Correspondence to: Rudolf Jaenisch1,7Eric S. Lander1,2,7,8 Correspondence and requests for materials should be addressed to R.J. (Email: jaenisch@wi.mit.edu) or E.S.L. (Email: lander@broad.mit.edu).
Abstract
DNA methylation is essential for normal development1, 2, 3 and has been implicated in many pathologies including cancer4, 5. Our knowledge about the genome-wide distribution of DNA methylation, how it changes during cellular differentiation and how it relates to histone methylation and other chromatin modifications in mammals remains limited.
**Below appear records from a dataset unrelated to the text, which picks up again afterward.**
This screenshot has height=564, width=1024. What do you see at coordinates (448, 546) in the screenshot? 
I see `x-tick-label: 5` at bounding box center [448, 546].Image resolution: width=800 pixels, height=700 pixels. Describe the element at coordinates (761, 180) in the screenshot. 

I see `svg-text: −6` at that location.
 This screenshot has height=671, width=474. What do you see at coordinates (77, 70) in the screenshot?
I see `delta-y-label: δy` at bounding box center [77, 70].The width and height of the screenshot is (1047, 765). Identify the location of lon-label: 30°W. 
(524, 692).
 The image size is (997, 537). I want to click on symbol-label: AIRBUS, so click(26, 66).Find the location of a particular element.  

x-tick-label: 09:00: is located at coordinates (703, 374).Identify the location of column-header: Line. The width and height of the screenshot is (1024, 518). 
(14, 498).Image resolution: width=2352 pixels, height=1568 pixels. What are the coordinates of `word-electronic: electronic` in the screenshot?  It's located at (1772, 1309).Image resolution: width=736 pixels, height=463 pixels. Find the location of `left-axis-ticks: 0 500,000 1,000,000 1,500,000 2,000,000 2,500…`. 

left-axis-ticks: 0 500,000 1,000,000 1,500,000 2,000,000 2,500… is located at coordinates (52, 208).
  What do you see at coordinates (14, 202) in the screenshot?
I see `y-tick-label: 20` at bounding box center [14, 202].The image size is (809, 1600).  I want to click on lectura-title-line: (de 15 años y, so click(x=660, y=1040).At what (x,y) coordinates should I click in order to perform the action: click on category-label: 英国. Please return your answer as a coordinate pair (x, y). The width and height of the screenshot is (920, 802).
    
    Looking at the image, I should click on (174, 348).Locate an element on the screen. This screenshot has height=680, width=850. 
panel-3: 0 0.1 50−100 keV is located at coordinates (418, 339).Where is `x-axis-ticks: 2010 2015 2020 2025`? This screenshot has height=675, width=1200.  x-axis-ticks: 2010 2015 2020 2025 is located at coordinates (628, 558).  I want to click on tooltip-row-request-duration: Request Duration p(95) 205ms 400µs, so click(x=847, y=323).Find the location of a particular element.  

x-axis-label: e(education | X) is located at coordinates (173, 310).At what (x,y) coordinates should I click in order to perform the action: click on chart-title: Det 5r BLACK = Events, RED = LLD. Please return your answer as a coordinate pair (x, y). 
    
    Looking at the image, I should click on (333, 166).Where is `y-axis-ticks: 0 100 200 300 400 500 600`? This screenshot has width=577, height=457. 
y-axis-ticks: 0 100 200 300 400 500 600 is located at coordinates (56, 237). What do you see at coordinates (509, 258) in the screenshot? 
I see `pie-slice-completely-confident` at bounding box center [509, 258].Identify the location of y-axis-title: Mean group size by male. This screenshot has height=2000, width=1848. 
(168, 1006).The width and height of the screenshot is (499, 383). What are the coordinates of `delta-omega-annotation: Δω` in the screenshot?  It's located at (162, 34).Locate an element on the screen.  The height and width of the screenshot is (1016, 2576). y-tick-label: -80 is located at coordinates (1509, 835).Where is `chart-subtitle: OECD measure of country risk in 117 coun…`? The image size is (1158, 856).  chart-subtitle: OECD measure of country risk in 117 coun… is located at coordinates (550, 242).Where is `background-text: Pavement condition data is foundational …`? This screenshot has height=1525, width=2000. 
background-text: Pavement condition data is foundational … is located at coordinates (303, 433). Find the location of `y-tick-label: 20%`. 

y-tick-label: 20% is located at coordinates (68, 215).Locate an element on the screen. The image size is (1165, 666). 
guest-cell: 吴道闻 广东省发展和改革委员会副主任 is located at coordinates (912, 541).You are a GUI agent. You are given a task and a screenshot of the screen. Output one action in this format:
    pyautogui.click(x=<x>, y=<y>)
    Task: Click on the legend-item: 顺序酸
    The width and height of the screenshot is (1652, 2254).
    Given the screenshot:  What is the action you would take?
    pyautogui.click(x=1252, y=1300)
Here we report the generation and analysis of genome-scale DNA methylation profiles at nucleotide resolution in mammalian cells. Using high-throughput reduced representation bisulphite sequencing6 and single-molecule-based sequencing, we generated DNA methylation maps covering most CpG islands, and a representative sampling of conserved non-coding elements, transposons and other genomic features, for mouse embryonic stem cells, embryonic-stem-cell-derived and primary neural cells, and eight other primary tissues. Several key findings emerge from the data. First, DNA methylation patterns are better correlated with histone methylation patterns than with the underlying genome sequence context. Second, methylation of CpGs are dynamic epigenetic marks that undergo extensive changes during cellular differentiation, particularly in regulatory regions outside of core promoters. Third, analysis of embryonic-stem-cell-derived and primary cells reveals that 'weak' CpG islands associated with a specific set of developmentally regulated genes undergo aberrant hypermethylation during extended proliferation in vitro, in a pattern reminiscent of that reported in some primary tumours. More generally, the results establish reduced representation bisulphite sequencing as a powerful technology for epigenetic profiling of cell populations relevant to developmental biology, cancer and regenerative medicine.